» Passage for review
==*==
Feinstein’s mixed emotions — she tends to supports domestic drones, especially since many drone companies are based in her state of California — mirror the national approach to the use of unmanned aircraft over U.S. soil. The Federal Aviation Administration has been criticized for moving too slowly on drones, while countries like the U.K. and Japan long ago okayed their use for everything from fertilizing crops to delivering take-out to examining bridges and pipelines up close. The U.S. largely pioneered the technology that drives drones, but right now the approval process for using them here is largely bespoke. Running a commercial or even law enforcement drone, the senators heard, requires a one-off FAA permit.

It was only last year, in fact, that the U.S. issued its very first permit for a commercial drone, for surveying vehicle marine animals off the coast of Alaska. When Congress passed the FAA Modernization and Reform Act of 2012, it said that the agency must figure out how to safely and holistically integrate unmanned aircraft systems into U.S. airspace. This week’s hearing was something of a progress report. Dr. Missy Cummings, director of the Humans and Autonomy Laboratory at Duke’s Institute for Brain Science, said that things are still taking too long.

The country, Cummings said, “is not leading the commercial drone industry. It’s lagging.” Amazon’s recent announcement about drone package delivery was appreciated, according to Cummings, but “there are companies in China and Australia that beat them to the punch.”

Cities present their own challenges to drone use, including the congestion that leads to contested air space. The FAA recently announced six test sites meant to try out unmanned aircraft in a variety of geographies. The test projects are meant to address the Catch-22 of unmanned aircraft: Thanks to the tight leash that the FAA has kept on drones, there’s little data available on whether that tight leash is justified.

In the meantime, observers have drawn their own conclusions. “On average, a drone is a better pilot than I am,” said Cummings, who flew F/A-18 Hornets for the U.S. Navy. She was joined at the witness table by Henlo Arcangeli, a representative from Yamaha who showed a video demonstrating how the company’s $100,000 RMAX drone is used, without incident, to spread fertilizer and nutrients on crops in Japan. It’s been 20 years since the Japanese government came to Yamaha and asked for help in figuring out precision agriculture, Arcangeli said. He concluded, “We believe that at least some of these products should be available to American farmers today.”

Arcangeli made sure the senators heard that the nimble drone’s engine on tape sounded like one of the company’s other products: a motorcycle. “It’s not going to sneak up on anybody unexpectedly,” he said. But the privacy issues raised by drones’ remarkable ability to dip and weave aren’t easily dismissed. Feinstein called for “strong, binding and enforceable privacy policies.” For their part, the test site operators are required to have written policies on privacy and plans on data detention.

FAA Administrator Michael Huerta, meanwhile, told the senators that the agency expects to see 7,500 drones added to U.S. airspace in the next five years. Chris Calabrese, legislative counsel from the American Civil Liberties Union, testified that we’ve grown used to having a “natural limit” to the surveillance risks of aircraft, mostly because planes are expensive. Cheap drones, though, put the ACLU in a tight spot. On the one hand, civil libertarians don’t want any sort of clamping down on drone photography just because it’s novel. But the very novelty of drones means that they might upset a delicate balance, because people are newly aware they could, possibly, be under surveillance.
==*==
» Data shown

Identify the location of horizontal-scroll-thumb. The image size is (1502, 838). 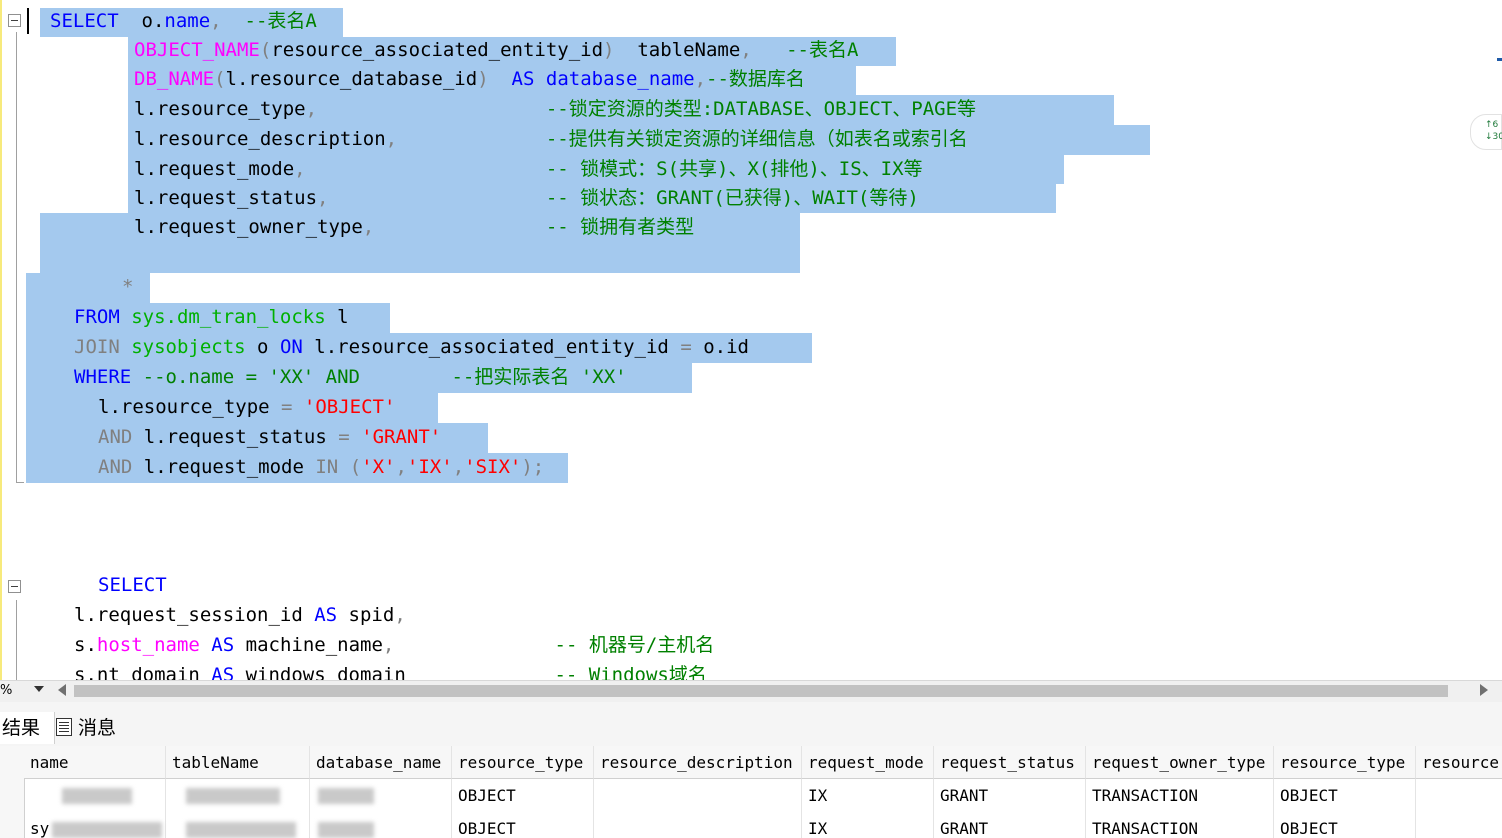
(761, 691).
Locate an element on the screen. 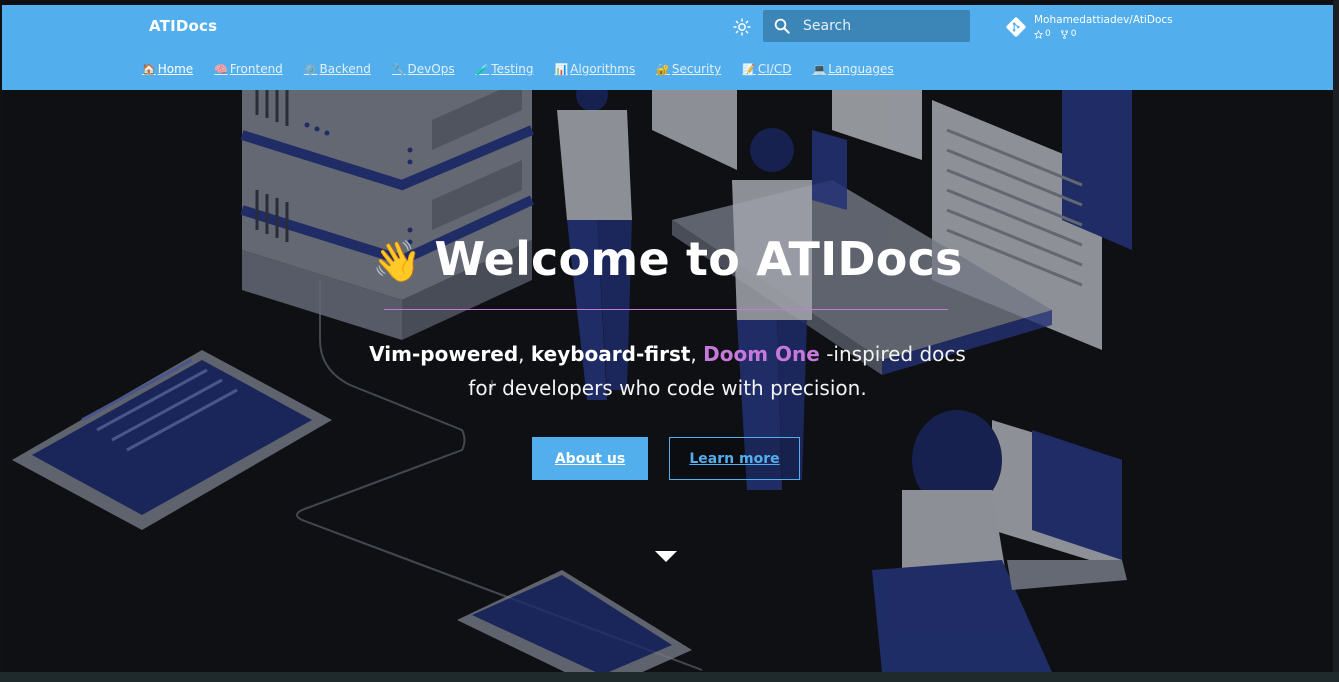 This screenshot has width=1339, height=682. repo-forks: 0 is located at coordinates (1068, 34).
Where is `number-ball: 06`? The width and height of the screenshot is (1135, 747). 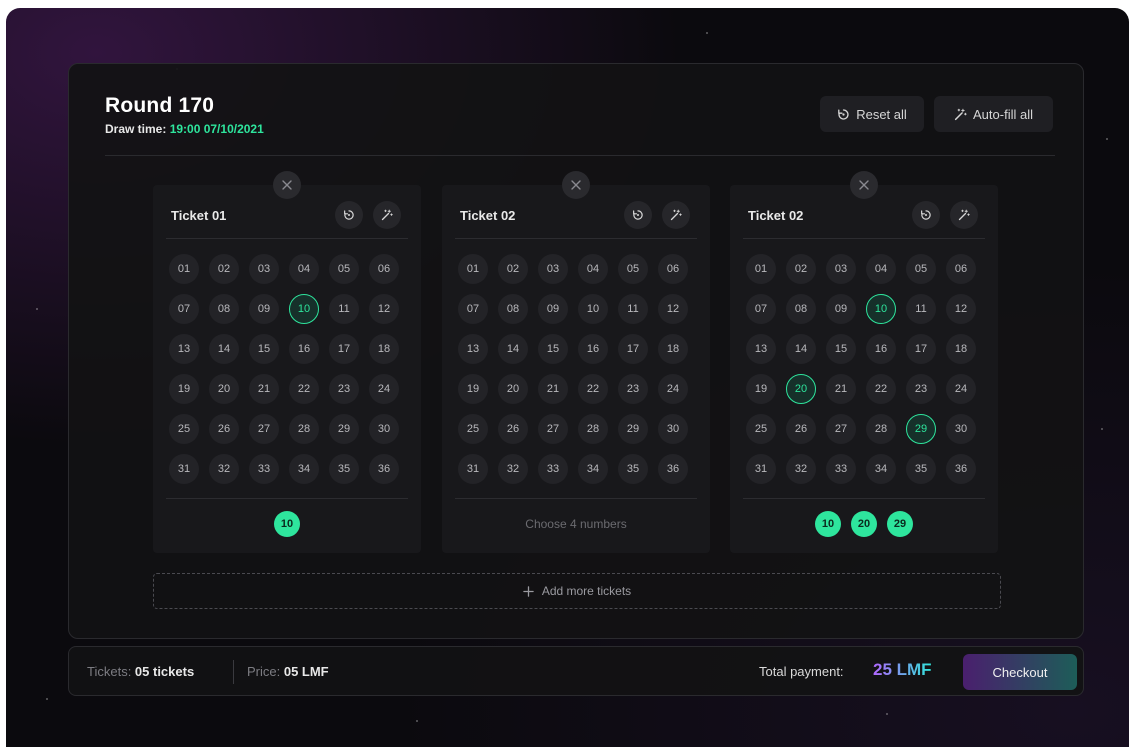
==*==
Do the following statements agree with the article on drone regulation? Answer yes or no for each, and quote the words of the article that decide it.
(a) The FAA recently announced six test sites for trying out unmanned aircraft.
(b) Cummings said the country is leading the commercial drone industry.
(c) The FAA expects 7,500 drones to be added to U.S. airspace over the next ten years.
The listing is separate material and has no connection to the article on drone regulation.

» Solution to this task
(a) Yes: "The FAA recently announced six test sites meant to try out unmanned aircraft in a variety of geographies."
(b) No: "is not leading the commercial drone industry. It’s lagging."
(c) No: "the agency expects to see 7,500 drones added to U.S. airspace in the next five years."